• [Task set]
1. According to the passage on forced gendering, what two things did the fear in transmasc spaces of discussing birth grooming form out of?
2. From the passage on forced gendering, transcribe the text starting with "But, I do think" and going on through "of social circumstances.".

• [Given passage]
*****

So what do we do? Well I tell you what we don’t do. We don’t fall down some TERF pipeline just because some folks in the trans community are a bit reactive to poor wording in discussions of ASAB. We also shouldn’t pretend like this shit doesn’t shape our existence. I think in some ways, this kind of incongruence, that sort of constant denial of the forced gendering, is the essence of transness. I think most of us are doing this all the time, constantly. And I think this process can look different for different people, even inside demographics. So we shouldn’t be trying to one-size-fits-all our theory and ideas, especially the practical sort.

But, I do think we should and need to talk about this. I think the fear inside transmasc spaces to discuss the unique experience of this birth grooming makes sense, and I understand how it formed. Both out of dysphoria and a kind of misguided respect for folks who cannot birth. But it will remain this heavy, this loaded, until we take it and beat it out and get all that gunk out of it. There can and MUST be real, productive, helpful discussions of forced body sexing/gendering that don’t shove intersex people aside, and that don’t moralize a type of body or a set of social circumstances.

*****

(Saved data entries)

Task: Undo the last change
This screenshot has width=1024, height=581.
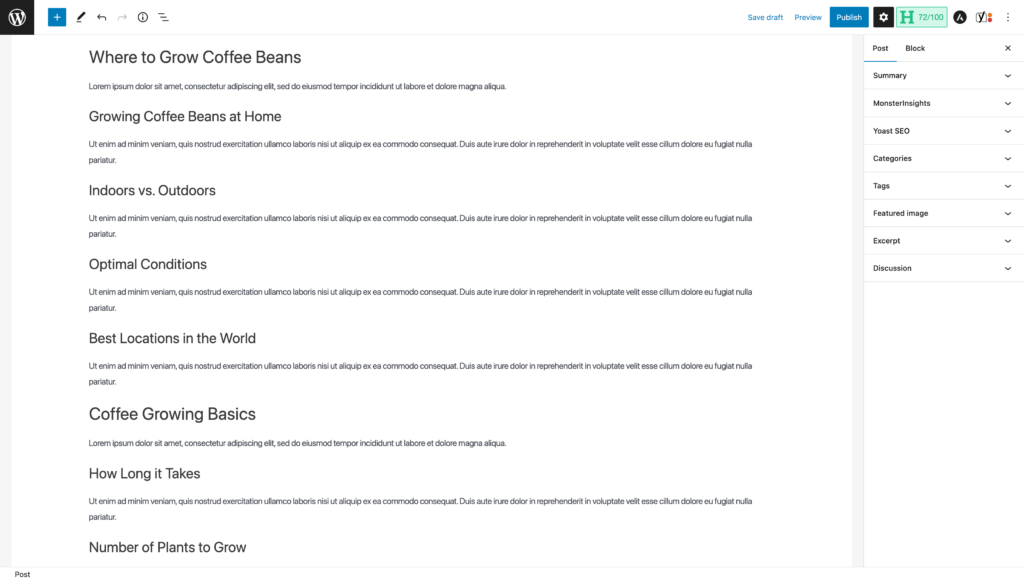Action: pos(101,17)
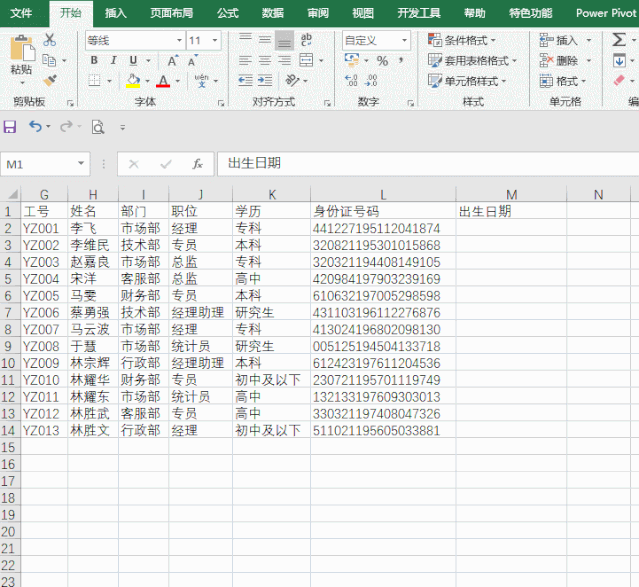
Task: Click the Name Box showing M1
Action: point(40,164)
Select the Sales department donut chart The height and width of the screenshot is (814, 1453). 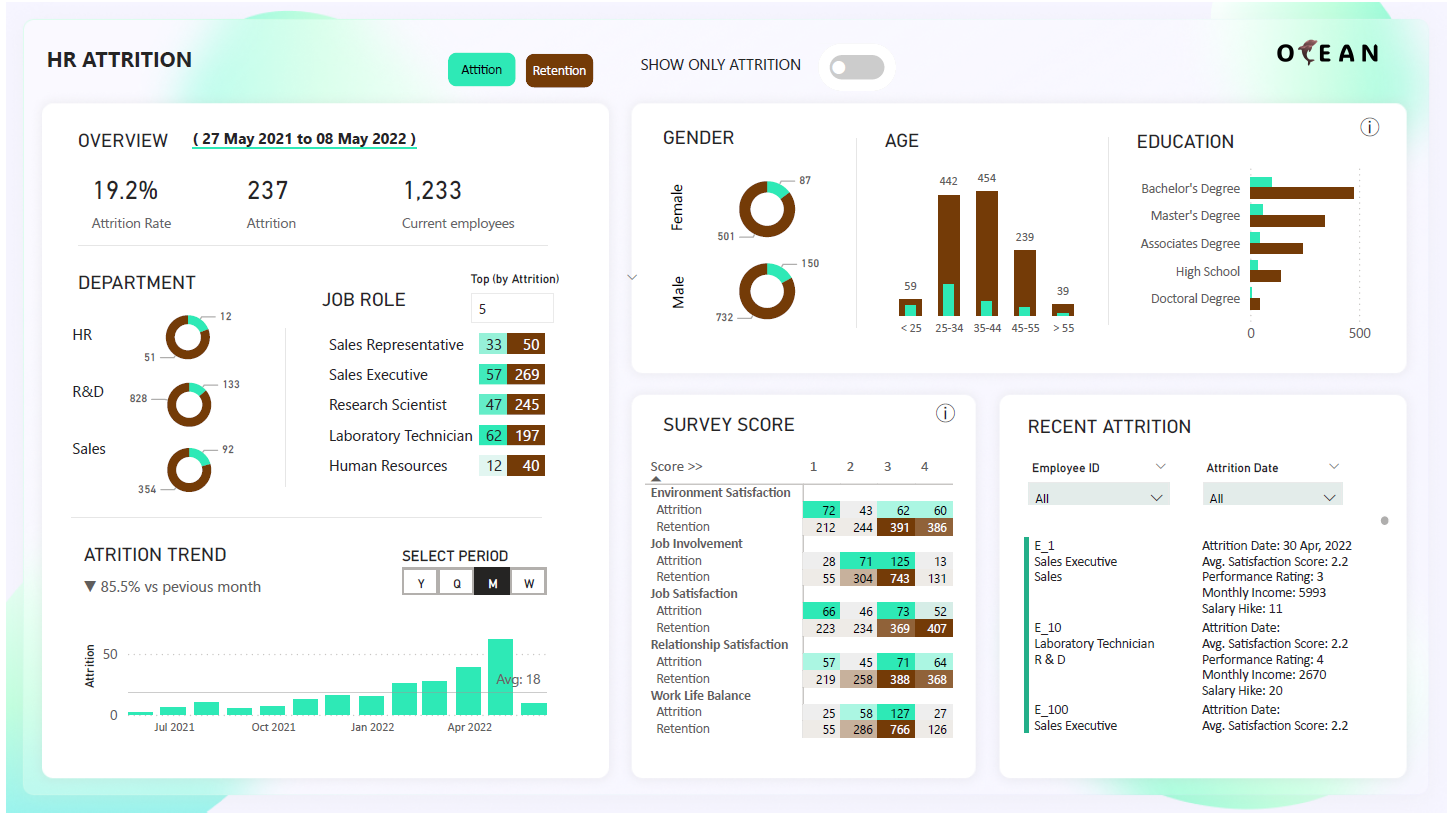pos(188,470)
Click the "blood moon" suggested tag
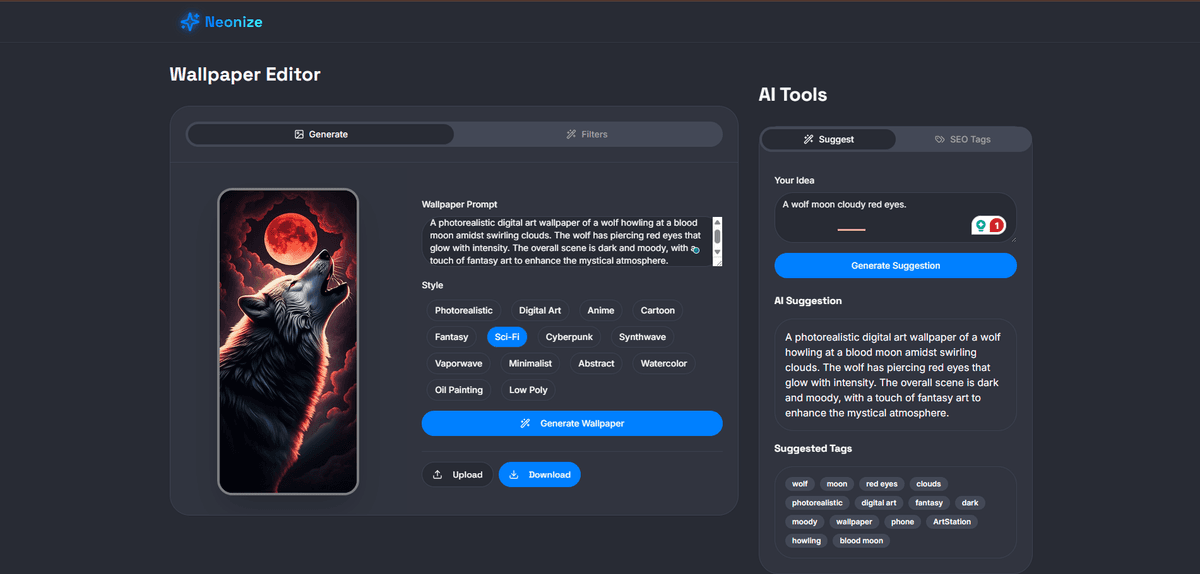Image resolution: width=1200 pixels, height=574 pixels. coord(861,541)
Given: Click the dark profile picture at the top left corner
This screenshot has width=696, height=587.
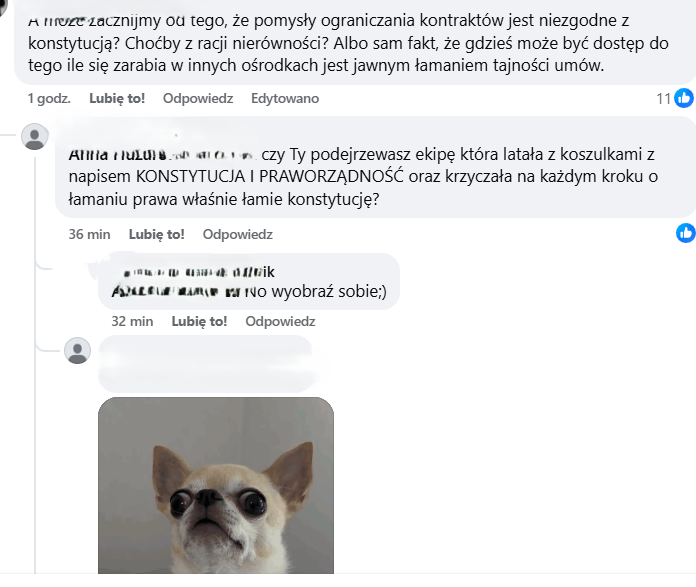Looking at the screenshot, I should 3,7.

*****

• [Solved tasks]
1. It formed out of dysphoria and a kind of misguided respect for folks who cannot birth.

2.
But, I do think we should and need to talk about this. I think the fear inside transmasc spaces to discuss the unique experience of this birth grooming makes sense, and I understand how it formed. Both out of dysphoria and a kind of misguided respect for folks who cannot birth. But it will remain this heavy, this loaded, until we take it and beat it out and get all that gunk out of it. There can and MUST be real, productive, helpful discussions of forced body sexing/gendering that don’t shove intersex people aside, and that don’t moralize a type of body or a set of social circumstances.